C. E. Sharoky1, M. M. Sellers1, J. H. Fieber1, C. J. Wirtalla1, G. E. Tasian2, R. R. Kelz1 1University Of Pennsylvania,Department Of Surgery, Center For Surgery And Health Economics,Philadelphia, PA, USA 2Perelman School Of Medicine,Center For Clinical Epidemiology And Biostatistics,Philadelphia, PA, USA
Introduction: Racial disparities exist in the management of many acute medical conditions. Prior studies examining racial disparities in emergency general surgery (EGS) have pointed to hospital-level factors as major contributors. We sought to examine whether racial disparities in death and serious morbidity (DSM) after EGS exist independent of hospital-level and geographic factors.

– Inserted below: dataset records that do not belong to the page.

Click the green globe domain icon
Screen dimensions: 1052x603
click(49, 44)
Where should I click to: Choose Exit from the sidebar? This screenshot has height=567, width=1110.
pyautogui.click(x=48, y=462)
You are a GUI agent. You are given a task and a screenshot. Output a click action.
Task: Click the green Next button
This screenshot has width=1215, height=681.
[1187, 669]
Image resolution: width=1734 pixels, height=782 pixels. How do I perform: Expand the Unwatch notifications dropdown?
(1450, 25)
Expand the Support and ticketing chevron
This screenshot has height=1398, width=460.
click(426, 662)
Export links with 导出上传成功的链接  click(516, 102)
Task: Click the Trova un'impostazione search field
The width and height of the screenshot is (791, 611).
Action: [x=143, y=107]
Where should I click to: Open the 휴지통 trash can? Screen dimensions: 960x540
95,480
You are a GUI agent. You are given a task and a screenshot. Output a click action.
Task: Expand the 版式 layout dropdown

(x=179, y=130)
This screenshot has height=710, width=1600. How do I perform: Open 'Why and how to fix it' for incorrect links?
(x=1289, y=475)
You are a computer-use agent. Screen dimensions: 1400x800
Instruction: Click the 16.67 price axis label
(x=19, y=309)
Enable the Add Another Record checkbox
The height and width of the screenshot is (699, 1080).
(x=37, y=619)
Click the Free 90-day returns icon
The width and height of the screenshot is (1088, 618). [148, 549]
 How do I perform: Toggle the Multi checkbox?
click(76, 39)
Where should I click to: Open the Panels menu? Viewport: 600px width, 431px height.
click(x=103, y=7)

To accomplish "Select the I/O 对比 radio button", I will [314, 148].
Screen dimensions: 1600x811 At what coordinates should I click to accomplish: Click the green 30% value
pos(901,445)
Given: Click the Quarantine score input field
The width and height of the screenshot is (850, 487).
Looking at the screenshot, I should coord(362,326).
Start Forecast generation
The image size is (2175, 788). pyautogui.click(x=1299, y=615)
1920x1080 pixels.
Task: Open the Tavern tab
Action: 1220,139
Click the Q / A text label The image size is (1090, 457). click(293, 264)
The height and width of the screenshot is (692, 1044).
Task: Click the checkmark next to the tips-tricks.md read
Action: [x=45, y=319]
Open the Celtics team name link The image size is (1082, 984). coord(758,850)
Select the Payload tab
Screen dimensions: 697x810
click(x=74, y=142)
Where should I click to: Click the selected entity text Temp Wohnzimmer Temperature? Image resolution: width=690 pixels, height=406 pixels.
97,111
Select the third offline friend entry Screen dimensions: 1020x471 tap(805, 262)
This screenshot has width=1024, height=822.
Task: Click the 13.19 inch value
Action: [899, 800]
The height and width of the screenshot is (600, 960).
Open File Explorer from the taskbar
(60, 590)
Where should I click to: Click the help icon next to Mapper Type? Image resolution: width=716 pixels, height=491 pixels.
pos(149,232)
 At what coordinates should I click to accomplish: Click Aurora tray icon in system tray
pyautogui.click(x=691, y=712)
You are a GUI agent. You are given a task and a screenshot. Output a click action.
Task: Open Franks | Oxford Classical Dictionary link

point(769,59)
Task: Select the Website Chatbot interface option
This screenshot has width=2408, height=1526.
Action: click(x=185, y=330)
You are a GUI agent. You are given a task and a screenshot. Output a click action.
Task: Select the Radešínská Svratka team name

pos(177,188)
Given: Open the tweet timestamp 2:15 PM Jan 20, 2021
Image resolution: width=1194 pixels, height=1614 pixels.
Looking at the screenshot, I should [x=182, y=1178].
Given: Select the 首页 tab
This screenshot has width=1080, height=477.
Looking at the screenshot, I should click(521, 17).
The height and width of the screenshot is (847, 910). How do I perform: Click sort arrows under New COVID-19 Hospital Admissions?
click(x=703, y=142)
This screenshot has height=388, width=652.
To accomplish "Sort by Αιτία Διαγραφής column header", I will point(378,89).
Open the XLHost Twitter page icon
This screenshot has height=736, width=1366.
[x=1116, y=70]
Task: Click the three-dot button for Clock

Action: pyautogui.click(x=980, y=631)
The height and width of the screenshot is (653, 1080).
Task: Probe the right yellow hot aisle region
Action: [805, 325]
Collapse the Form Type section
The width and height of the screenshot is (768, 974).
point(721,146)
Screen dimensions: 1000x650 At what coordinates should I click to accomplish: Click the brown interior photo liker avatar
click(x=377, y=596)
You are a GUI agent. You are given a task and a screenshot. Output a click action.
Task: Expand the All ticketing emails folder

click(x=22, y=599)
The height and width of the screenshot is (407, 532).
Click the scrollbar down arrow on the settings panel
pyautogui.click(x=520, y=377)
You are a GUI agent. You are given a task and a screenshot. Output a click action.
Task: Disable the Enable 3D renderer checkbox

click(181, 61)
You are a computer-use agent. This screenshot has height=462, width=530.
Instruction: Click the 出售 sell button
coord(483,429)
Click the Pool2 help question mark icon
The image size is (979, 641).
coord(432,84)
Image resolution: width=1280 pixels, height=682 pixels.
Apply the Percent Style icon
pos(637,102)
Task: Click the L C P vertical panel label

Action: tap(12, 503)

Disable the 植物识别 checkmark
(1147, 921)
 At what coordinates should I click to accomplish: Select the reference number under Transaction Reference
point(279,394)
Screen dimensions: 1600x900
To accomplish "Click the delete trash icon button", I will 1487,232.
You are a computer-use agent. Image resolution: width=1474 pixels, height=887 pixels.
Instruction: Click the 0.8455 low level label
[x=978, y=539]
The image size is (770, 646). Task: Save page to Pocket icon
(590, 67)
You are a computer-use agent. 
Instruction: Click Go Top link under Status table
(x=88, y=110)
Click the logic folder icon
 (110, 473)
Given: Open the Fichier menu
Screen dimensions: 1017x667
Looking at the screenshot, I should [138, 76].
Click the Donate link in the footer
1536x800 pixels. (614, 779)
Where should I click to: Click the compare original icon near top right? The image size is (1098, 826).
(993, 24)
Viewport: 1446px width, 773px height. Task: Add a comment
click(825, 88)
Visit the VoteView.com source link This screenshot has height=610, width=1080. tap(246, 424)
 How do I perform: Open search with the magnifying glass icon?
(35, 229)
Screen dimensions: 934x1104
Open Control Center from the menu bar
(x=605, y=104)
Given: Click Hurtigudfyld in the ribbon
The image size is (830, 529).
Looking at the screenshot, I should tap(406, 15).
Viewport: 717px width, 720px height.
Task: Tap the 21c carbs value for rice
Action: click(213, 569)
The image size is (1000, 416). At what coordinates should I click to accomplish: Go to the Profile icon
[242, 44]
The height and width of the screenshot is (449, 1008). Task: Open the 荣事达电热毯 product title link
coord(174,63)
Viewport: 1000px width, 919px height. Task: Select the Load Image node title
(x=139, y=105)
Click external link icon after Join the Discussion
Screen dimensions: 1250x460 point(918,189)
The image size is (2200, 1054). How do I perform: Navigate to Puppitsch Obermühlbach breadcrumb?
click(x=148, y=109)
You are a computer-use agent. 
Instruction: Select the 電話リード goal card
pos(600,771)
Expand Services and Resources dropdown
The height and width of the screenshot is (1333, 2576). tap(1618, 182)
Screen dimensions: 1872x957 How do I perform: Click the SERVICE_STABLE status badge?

Methods: Using Florida inpatient hospital discharge claims (2010-2013), we identified all patients ≥18 with an EGS condition admitted through the emergency department who had an EGS operation ≤2 days from admission. Multivariable logistic regression with multilevel mixed effects to control for both the county and specific hospital where care was received was used to estimate the association between race and DSM in black patients (BL) compared to white patients (WH). Two subgroup analyses, one of urban counties and one of rural counties, were performed to examine geographic variation in the association between race and DSM.
Results: A total of 154,377 patients were identified, of which 17,540 (11%) were BL. Compared to WH, BL had 16% increased odds of DSM (95%CI 1.10,1.25) after adjusting for patient comorbidities, severity of illness on presentation, EGS operation performed, county and hospital. In a subgroup of urban counties, BL had 23% increased odds of DSM (95%CI 1.11,1.36) compared to WH. In a subgroup of rural counties, BL had a 17% increased odds of DSM (95%CI 1.01,1.35) compared to WH.
Conclusion: Black race is associated with increased DSM after EGS, and this association holds true in both urban and rural regions. This suggests that racial disparities in EGS exist even when controlling for the county and hospital where patients receive care. Further research is needed to identify processes of care that underlie these associations to help improve racial disparities in EGS across hospitals and geographic regions.